Ant Nebula - You love tattoos, wild coloured hair, and other fun body mods. If you wear nail varnish, it’s often chipped. People often think they know you better than they actually do.
Omega Nebula - You’re a lady who likes to kiss ladies. You like to sketch and wish you were better at it. You like to swim in natural bodies of water, like lakes or streams.
SNR 0509 - You like to be prepared. You plan for every contingency you can think of when you try something new, because you hate when things spin out of control. You’re friendly but guarded.
Rosette Nebula - You live life as hard as you know how. You put on a bold “take me or leave me, fuckers” approach with new people. You’re passionate about your hobbies. Your nicknames for your friends are full of swear words.
Crab Nebula - You’re an artist and you love to create beautiful things. You’re constantly struggling to understand and express yourself better. You’re broke as fuck but you’re really good at making the most of it.

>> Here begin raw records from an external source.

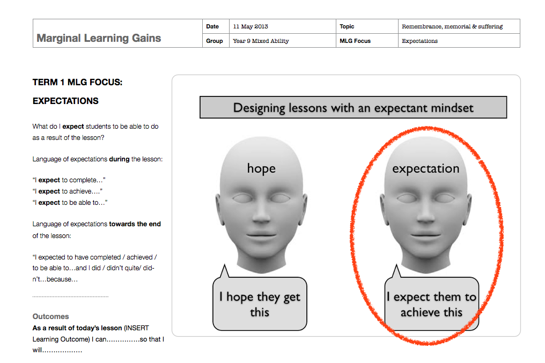Click the "Year 9 Mixed Ability" group field

point(261,41)
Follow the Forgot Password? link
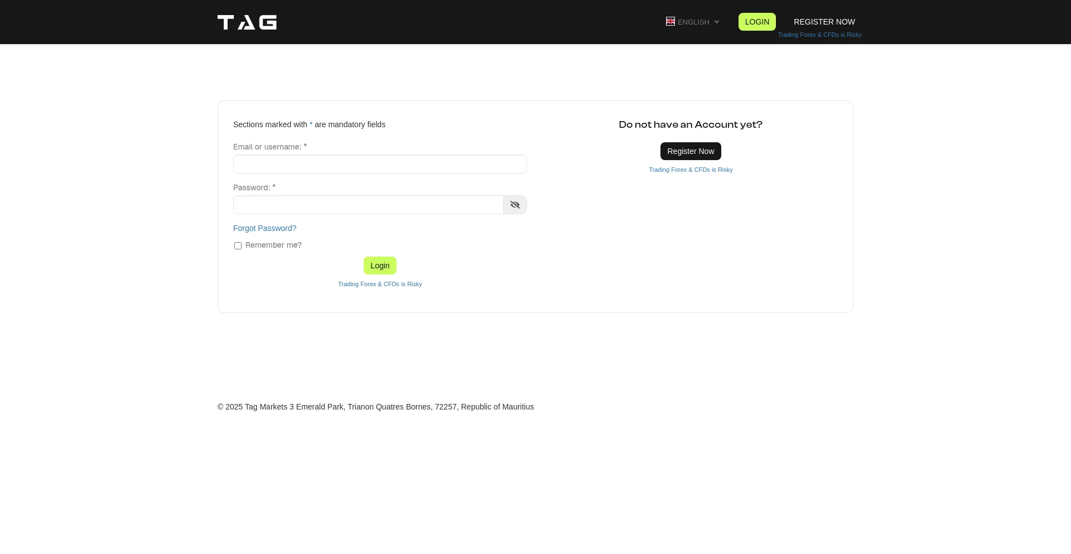This screenshot has width=1071, height=554. pyautogui.click(x=264, y=228)
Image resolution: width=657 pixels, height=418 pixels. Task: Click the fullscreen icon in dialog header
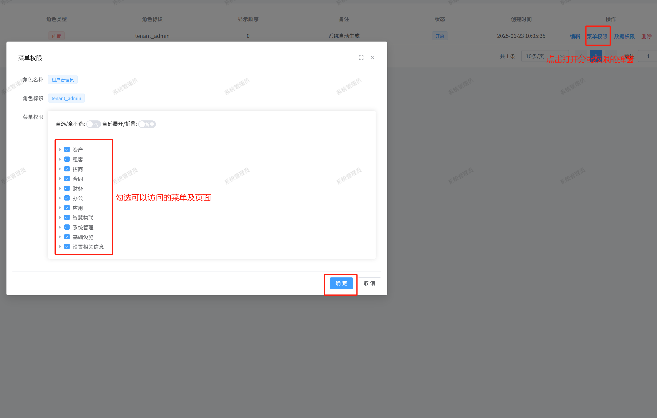361,58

NGC 604 - You don’t know what the fuck you’re doing most of the time, and you survive solely on good intentions. It works out for you sometimes, like with one or two old friends, but you’re really hoping to get a better handle on things soon.
Helix Nebula - You’re super into dragons and also at least one video game with fantasy elements. There is at least one poster in your room that has more black than any other colour. You prefer to stay up super late and get up midmorning.
Red Rectangle Nebula - Bringing order to chaos is kind of your thing. You’re the person everyone counts on to know what the fuck is going on when no one else does. You always know where things are and you can clean a room faster than anyone you know.